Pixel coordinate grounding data
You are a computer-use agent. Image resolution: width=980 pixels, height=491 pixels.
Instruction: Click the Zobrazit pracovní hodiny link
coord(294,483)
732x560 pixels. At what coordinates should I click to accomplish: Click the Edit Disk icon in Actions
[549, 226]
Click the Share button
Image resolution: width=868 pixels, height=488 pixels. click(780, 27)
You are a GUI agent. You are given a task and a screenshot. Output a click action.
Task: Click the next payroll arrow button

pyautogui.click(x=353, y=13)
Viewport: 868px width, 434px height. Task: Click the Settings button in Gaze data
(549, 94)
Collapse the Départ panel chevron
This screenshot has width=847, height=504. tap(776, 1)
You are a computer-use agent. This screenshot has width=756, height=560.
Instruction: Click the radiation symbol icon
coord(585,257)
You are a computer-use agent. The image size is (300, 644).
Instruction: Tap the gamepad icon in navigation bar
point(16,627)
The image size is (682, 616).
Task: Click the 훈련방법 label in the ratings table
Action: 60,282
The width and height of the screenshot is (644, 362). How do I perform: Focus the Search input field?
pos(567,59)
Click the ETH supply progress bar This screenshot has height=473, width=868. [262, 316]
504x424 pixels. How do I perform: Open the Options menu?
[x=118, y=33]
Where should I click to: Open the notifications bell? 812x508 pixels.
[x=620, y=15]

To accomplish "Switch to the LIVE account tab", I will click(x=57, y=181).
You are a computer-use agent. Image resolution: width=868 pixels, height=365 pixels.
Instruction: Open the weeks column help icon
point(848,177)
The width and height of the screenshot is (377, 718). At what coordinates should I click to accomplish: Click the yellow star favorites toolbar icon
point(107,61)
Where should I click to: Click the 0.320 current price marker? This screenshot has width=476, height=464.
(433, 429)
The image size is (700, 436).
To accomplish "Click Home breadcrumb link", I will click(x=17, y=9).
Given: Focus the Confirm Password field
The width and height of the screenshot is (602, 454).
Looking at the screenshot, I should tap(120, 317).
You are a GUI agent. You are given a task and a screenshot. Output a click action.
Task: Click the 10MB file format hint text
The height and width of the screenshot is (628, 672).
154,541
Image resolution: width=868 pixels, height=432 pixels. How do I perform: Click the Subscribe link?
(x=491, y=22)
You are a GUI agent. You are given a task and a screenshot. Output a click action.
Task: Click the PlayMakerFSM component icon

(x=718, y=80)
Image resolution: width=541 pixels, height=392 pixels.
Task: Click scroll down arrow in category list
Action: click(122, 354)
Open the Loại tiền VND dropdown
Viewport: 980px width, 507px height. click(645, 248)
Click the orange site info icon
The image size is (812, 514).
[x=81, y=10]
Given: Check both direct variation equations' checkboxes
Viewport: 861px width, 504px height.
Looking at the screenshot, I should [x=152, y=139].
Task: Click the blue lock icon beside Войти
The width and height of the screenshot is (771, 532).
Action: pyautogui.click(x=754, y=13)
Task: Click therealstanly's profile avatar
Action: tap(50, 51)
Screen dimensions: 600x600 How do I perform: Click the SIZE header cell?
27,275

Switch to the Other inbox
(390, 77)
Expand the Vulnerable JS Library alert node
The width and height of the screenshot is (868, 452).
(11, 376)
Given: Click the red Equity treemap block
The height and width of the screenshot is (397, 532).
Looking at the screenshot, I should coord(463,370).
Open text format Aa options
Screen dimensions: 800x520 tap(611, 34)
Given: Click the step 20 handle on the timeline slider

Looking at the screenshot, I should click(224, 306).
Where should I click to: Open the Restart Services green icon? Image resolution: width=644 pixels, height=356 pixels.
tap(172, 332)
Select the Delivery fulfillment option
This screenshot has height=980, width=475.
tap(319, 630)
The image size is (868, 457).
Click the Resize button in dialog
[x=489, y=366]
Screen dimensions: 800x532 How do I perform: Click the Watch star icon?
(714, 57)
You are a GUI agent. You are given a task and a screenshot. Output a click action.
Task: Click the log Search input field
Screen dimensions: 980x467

• [Assigned task]
Would you retype exactly the lines above, from the line with "Given: Click the red Equity treemap block" to the line with "Select the Delivery fulfillment option", with both end lines kept and nothing more?

• [Task answer]
Given: Click the red Equity treemap block
The height and width of the screenshot is (397, 532).
Looking at the screenshot, I should coord(463,370).
Open text format Aa options
Screen dimensions: 800x520 tap(611, 34)
Given: Click the step 20 handle on the timeline slider

Looking at the screenshot, I should click(224, 306).
Where should I click to: Open the Restart Services green icon? Image resolution: width=644 pixels, height=356 pixels.
tap(172, 332)
Select the Delivery fulfillment option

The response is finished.